The reason for placing a third group was that we thought about the possibility of comparing the audio-visual format of the digital intervention with the different formats, namely the narrative text G2, and narrative news G3, in order to find out if the DEEP intervention in audio-visual format would have more influence on participants’ knowledge of depression. In terms of content, all formats presented digital content with information about depressive symptoms and possible treatments.
- What are the reasons for the high dropout rate in this study? Please explain in the discussion section. It could be useful for other researchers.
This point was considered in the discussion section and one of the reasons for the high drop-out rate may have been the time between phases (the study took approximately 3 months). Another relevant aspect is that the study had a compulsory questionnaire, as a data collection instrument, and perhaps some participants either did not feel comfortable to respond because it was a sensitive topic, or simply dropped out because they did not want to answer the questionnaires.

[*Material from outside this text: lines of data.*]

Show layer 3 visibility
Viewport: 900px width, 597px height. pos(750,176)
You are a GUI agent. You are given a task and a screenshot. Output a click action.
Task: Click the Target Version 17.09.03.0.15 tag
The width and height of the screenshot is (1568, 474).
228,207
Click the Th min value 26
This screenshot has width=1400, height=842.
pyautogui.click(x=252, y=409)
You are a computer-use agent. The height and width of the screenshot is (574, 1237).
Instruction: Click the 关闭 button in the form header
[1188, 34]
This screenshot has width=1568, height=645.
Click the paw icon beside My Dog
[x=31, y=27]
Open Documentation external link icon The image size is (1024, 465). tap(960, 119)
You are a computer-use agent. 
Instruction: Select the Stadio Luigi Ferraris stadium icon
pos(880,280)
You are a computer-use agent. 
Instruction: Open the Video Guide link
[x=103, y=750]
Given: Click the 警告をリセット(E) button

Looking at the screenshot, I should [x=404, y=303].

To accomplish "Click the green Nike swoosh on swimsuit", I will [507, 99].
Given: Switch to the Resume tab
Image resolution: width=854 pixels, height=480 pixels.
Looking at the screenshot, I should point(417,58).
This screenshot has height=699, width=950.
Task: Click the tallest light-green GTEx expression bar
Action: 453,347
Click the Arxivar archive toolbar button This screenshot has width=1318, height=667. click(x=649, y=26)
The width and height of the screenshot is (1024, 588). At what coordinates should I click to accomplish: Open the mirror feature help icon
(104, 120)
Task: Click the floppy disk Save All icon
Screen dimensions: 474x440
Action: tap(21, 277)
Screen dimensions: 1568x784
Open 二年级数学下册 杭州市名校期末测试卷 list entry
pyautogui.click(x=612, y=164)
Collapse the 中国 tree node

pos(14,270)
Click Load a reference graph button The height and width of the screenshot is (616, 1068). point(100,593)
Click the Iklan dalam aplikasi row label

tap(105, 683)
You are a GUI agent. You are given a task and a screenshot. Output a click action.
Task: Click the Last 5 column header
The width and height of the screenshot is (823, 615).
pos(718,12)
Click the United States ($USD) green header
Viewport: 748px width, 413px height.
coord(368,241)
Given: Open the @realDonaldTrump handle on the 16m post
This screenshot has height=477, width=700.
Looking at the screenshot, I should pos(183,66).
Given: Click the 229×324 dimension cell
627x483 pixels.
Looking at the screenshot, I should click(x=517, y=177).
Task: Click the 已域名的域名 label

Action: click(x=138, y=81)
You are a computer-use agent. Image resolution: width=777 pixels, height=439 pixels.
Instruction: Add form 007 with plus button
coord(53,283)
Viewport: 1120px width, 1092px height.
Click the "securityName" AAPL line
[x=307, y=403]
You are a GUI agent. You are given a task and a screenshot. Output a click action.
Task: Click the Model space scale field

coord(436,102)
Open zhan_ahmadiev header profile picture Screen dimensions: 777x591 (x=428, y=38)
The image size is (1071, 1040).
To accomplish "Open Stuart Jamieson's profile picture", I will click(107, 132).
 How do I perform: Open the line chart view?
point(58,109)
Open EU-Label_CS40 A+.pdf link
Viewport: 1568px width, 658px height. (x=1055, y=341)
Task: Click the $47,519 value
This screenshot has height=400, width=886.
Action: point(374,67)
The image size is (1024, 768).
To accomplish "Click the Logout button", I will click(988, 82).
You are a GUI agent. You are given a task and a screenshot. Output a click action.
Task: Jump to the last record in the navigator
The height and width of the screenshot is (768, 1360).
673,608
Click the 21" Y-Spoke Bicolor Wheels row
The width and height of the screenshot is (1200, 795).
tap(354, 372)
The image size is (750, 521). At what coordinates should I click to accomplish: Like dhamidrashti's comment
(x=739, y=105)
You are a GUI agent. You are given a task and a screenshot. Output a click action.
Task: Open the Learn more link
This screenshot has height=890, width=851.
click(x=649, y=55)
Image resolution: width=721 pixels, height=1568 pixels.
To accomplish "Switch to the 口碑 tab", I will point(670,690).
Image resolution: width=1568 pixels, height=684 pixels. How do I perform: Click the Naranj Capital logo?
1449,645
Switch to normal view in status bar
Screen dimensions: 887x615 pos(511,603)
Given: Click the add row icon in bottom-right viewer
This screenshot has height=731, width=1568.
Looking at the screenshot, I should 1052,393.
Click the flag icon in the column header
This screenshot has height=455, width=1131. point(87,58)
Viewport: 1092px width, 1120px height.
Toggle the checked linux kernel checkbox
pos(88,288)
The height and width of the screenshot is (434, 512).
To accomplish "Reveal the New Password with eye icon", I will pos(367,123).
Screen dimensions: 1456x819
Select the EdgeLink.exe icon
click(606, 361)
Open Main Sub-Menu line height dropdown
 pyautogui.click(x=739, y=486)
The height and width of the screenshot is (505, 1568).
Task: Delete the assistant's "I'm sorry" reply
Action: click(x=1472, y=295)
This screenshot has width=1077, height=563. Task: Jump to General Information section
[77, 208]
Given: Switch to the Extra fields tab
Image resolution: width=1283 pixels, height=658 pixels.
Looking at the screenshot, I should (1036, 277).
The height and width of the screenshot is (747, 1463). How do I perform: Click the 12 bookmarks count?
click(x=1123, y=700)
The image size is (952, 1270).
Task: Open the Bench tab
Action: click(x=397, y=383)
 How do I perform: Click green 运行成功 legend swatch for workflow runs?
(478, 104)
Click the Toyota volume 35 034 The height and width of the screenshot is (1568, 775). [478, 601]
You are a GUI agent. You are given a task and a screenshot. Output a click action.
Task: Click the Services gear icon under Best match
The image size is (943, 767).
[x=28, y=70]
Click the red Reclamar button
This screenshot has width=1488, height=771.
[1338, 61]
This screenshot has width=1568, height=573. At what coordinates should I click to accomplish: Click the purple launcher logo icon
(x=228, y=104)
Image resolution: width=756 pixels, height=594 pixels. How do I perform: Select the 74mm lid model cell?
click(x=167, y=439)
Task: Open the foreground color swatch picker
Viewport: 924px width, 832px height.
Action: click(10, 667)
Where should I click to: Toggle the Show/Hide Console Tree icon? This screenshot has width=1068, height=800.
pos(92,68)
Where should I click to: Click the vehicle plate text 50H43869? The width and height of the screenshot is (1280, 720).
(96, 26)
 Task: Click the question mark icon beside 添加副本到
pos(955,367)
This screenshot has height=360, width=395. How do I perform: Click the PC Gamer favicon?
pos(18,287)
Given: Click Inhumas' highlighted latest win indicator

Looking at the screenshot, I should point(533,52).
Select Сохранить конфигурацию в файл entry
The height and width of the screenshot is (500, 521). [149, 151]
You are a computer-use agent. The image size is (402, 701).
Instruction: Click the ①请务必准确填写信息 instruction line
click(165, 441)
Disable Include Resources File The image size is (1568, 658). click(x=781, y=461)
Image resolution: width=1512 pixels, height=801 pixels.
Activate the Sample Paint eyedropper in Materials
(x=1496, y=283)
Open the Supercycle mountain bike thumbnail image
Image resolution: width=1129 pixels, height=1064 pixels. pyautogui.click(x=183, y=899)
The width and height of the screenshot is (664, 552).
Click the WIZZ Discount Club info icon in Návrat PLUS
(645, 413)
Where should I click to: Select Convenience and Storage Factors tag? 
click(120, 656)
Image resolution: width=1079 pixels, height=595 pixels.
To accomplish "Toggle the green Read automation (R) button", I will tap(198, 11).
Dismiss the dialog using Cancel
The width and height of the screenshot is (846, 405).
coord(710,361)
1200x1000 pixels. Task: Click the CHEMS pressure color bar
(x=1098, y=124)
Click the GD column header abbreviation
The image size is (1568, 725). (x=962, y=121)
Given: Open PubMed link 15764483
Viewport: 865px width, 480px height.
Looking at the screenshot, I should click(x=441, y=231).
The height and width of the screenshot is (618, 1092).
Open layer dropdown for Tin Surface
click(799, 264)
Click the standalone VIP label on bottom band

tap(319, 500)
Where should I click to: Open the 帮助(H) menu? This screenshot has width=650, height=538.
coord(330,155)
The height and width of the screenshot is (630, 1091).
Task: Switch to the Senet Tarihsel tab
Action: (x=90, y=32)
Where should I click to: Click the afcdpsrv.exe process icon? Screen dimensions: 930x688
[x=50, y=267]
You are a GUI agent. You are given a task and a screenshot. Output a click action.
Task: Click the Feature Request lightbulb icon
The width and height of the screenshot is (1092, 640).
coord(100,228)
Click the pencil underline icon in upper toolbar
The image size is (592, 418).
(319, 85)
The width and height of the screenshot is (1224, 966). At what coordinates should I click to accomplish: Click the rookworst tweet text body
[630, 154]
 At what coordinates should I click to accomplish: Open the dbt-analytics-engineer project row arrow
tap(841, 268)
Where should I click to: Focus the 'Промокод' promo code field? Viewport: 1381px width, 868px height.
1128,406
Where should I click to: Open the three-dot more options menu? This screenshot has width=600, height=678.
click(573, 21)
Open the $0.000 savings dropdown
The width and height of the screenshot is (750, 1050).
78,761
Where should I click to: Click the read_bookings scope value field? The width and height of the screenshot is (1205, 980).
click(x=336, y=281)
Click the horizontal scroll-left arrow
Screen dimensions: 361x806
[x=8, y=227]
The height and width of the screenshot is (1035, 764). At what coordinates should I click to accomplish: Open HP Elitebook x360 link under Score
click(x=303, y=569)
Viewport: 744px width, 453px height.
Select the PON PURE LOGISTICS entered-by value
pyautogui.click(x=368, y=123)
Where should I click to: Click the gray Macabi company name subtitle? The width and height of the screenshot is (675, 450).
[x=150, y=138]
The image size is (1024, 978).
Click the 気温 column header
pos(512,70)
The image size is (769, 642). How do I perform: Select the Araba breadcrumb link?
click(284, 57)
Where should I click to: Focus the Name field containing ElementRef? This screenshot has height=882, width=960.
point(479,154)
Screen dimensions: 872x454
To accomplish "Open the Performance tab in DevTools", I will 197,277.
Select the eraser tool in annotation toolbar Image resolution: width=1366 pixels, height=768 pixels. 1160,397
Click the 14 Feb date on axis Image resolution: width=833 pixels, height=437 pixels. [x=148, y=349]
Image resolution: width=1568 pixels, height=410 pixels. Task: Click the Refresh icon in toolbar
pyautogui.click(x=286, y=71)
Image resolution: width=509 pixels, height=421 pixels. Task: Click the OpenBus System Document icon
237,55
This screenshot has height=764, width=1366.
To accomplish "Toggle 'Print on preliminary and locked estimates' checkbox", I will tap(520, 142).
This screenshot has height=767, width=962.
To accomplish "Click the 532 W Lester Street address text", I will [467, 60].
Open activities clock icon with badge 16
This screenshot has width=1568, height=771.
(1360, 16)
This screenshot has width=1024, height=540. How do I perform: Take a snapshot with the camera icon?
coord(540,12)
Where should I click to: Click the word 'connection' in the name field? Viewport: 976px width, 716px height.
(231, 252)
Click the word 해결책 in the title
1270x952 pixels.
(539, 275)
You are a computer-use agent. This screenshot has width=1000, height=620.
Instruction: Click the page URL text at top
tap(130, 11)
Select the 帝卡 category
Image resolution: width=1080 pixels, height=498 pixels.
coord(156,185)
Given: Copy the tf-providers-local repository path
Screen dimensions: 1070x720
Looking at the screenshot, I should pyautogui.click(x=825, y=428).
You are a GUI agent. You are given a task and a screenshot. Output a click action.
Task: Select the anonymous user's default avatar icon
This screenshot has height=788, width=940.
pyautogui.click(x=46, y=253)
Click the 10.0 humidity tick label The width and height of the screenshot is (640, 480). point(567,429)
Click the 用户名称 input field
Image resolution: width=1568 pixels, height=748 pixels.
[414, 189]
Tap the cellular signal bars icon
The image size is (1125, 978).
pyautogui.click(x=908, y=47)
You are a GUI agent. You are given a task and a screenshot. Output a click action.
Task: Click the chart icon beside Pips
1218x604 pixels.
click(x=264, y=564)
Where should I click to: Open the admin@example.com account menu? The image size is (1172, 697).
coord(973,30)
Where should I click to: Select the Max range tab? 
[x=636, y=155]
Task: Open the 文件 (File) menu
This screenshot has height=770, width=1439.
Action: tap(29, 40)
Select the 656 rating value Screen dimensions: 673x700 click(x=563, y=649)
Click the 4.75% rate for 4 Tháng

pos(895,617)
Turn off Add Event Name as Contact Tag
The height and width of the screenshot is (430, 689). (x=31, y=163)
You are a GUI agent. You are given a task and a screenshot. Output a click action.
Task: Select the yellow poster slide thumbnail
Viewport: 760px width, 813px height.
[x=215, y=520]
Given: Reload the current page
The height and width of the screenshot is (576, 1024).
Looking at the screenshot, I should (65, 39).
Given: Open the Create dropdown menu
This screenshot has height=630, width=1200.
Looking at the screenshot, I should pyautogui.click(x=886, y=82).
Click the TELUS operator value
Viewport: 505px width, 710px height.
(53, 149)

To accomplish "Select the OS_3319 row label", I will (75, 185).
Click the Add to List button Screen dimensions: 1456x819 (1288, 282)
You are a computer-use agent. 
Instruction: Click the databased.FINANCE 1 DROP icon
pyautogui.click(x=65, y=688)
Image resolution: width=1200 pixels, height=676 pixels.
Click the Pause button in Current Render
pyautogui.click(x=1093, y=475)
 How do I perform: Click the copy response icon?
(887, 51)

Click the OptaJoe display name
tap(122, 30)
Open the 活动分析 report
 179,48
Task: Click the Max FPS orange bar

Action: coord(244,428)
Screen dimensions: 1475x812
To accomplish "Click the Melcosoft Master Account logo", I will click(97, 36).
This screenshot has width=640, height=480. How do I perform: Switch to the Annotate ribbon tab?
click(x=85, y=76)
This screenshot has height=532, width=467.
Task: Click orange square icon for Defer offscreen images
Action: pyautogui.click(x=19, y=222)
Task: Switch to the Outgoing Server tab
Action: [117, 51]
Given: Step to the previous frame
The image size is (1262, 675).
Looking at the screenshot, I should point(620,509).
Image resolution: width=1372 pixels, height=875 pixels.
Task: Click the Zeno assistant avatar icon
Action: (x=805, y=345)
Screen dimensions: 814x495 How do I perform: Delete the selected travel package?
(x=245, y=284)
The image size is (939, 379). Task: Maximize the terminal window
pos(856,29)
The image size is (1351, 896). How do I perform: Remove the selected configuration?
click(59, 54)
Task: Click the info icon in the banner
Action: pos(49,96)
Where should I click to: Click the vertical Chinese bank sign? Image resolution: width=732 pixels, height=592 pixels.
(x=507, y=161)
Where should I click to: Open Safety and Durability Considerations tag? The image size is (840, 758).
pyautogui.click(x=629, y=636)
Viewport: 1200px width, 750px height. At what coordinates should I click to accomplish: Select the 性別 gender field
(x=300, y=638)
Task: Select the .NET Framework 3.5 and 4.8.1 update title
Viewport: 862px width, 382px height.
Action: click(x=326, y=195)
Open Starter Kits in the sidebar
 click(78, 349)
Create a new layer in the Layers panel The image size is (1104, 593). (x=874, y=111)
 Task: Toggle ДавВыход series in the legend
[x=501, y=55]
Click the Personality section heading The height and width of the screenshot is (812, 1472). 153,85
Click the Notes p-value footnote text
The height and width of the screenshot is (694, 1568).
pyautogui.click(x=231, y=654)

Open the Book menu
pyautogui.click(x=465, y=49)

Author Response File: Author Response.pdf
Round 2
Reviewer 2 Report
Thanks for updating the article and answering the questions ,
Therefore, according to your statements, contamination has not been controlled in this study, it is suggested that this case be mentioned as one of the limitations of the research in the discussion section so that the results can be interpreted in the light of the limitations.
The next point is the effect of the negative news on the third group, which is considered as another interfering factor and should be explained in the discussion.
Author Response
Dear Reviewer
Thank you very much for your comments, and in response we have included in the limitations of the work the suggestions indicated above.